Exercise prompt:
Apart from the images, output the data below exactly.

Given records:

[Start of section]

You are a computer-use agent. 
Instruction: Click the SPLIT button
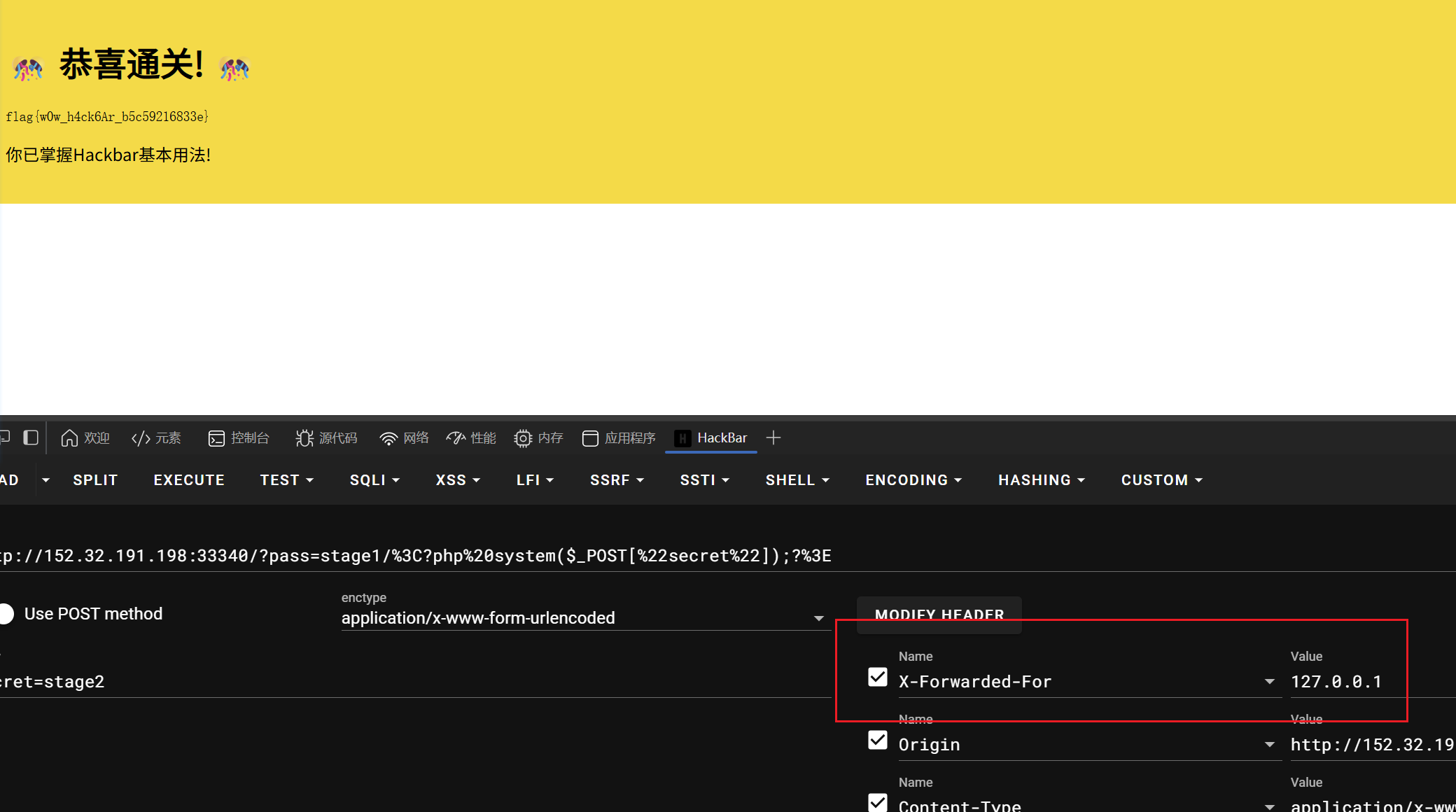[x=95, y=480]
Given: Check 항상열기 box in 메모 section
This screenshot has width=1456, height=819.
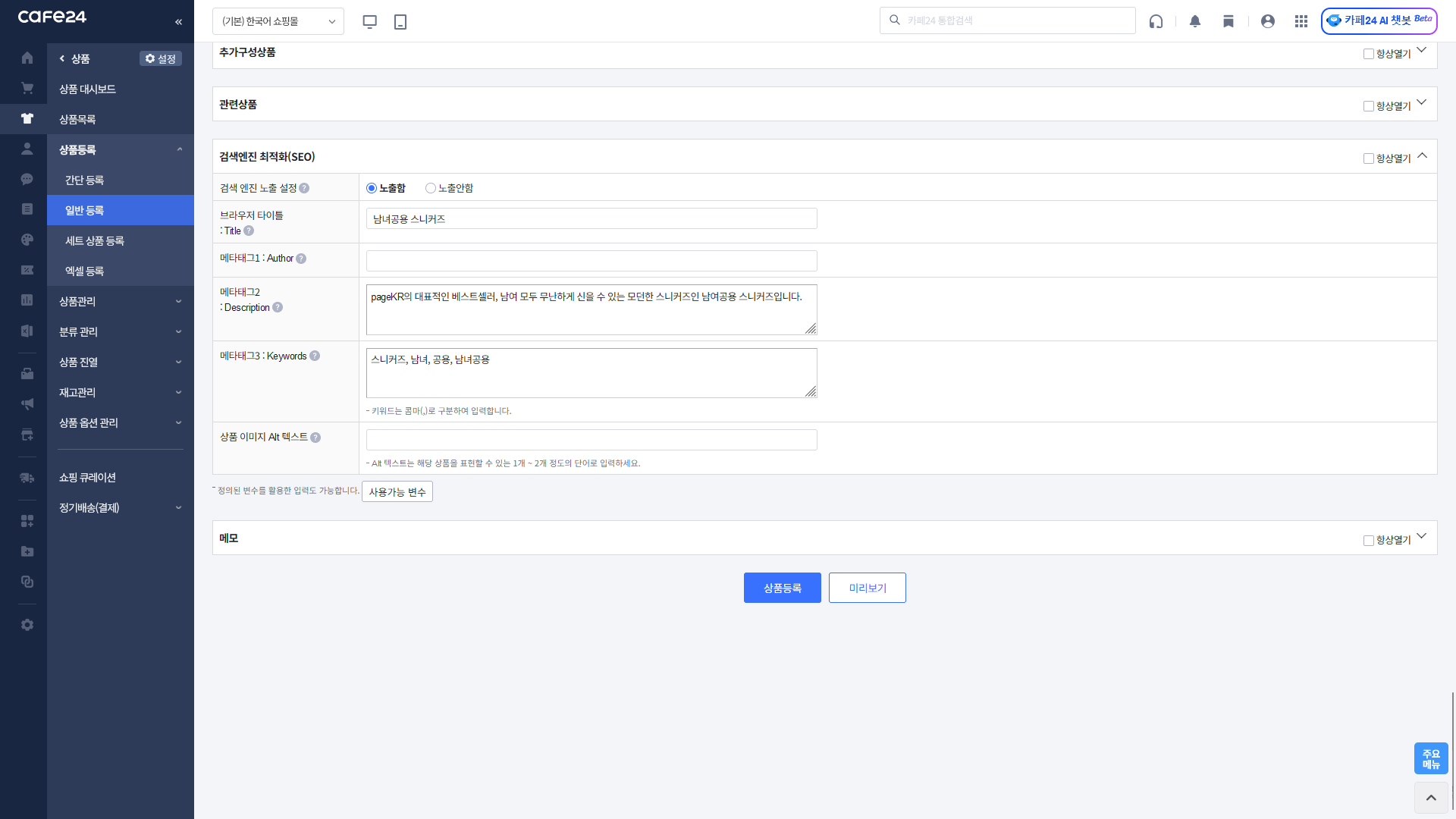Looking at the screenshot, I should coord(1369,541).
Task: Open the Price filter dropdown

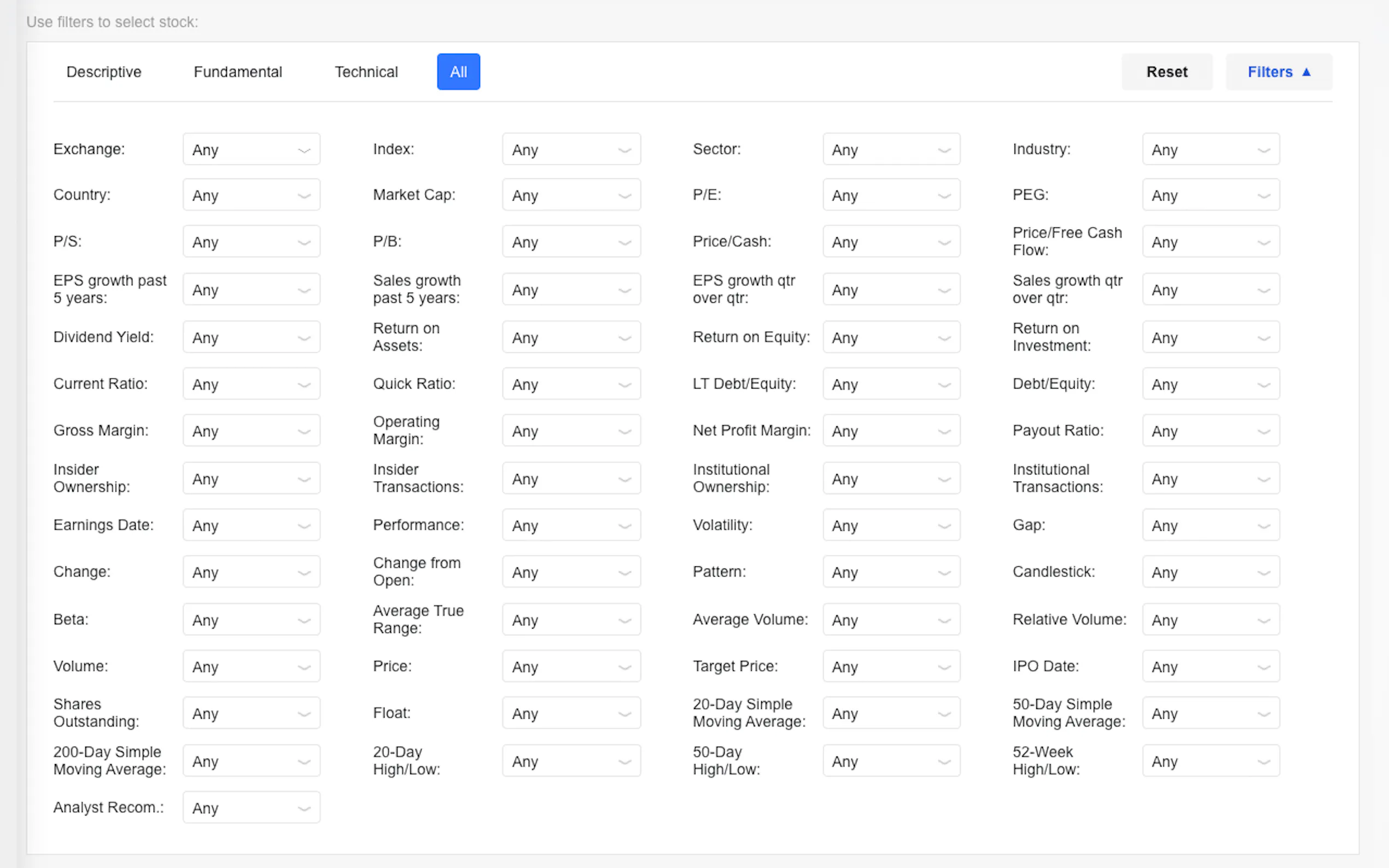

[End of section]

Exercise output:
You are a computer-use agent. 
Instruction: Click the SPLIT button
[x=95, y=480]
Given: Check 항상열기 box in 메모 section
This screenshot has width=1456, height=819.
Looking at the screenshot, I should coord(1369,541).
Task: Open the Price filter dropdown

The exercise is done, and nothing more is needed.